SpaceX has conducted 18 successful launches since its inception, carrying supplies to the International Space Station (ISS) and other missions. The company is also experimenting with a partially reusable rocket system in an effort to lower the cost of sending material into orbit.
And since NASA shut its shuttle programme down in 2011, the United States now relies on Russian rockets almost entirely. If the US is to bring this capability back to its own soil, private companies will be integral.
Currently, NASA pays Russia more than $US60 million per astronaut for a single flight to the ISS in a modern Soyuz rocket. It also costs about $US10-12,000 per kilogram to lift material into orbit. Many companies grit their teeth, however the incentive to lower lift costs clearly exists.
Despite the comparatively high failure rate for Russian rocket systems, the Russian space industry still accounts for almost half of the world’s commercial payload launches.
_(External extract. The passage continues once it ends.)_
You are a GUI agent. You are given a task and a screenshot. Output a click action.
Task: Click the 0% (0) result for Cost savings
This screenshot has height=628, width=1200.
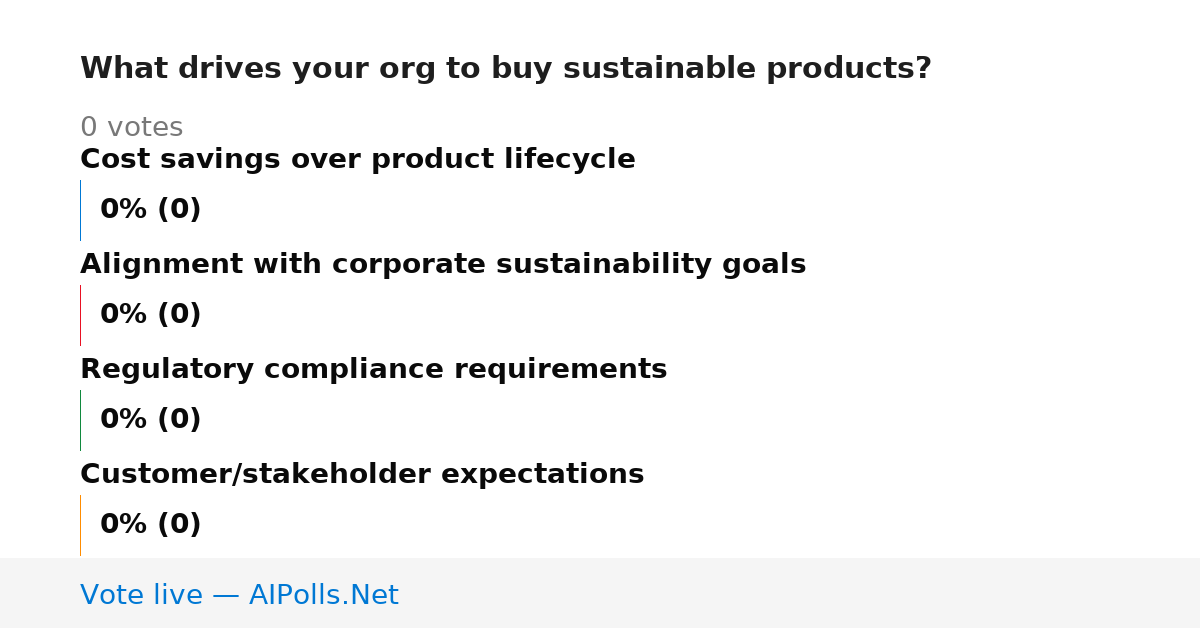click(x=151, y=210)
Moscow is aware of the rise of the private space industry and is adapting, but private companies are gaining advantages over government-run programmes.
|SpaceX rocket explodes shortly after takeoff|
Space-based solar energy has the potential to create enormous scalable wealth, turning the country that succeeds into a new ‘Saudi Arabia’ of energy. After all, space is the only region which doesn’t have obscuring weather conditions and never experiences night-time.
The limit is not in the underlying idea – plenty of work in miniaturisation of solar panels and battery storage is already underway. Instead, what simultaneously holds back space programmes and whets their appetite is the prohibitive costs of lifting material into orbit and keeping it there.
This is why it will be important to watch the rapid development of SpaceX and other companies over the next few decades. Its recent failure proves this venture is an extremely difficult one, but it also highlights how many influential eyes are watching SpaceX’s progress for investment opportunities.
Should private companies or government programmes tear down the cost of lift, the final frontier could become one of the most important developments for human civilisation since the discovery of the New World. That’s the theory anyway.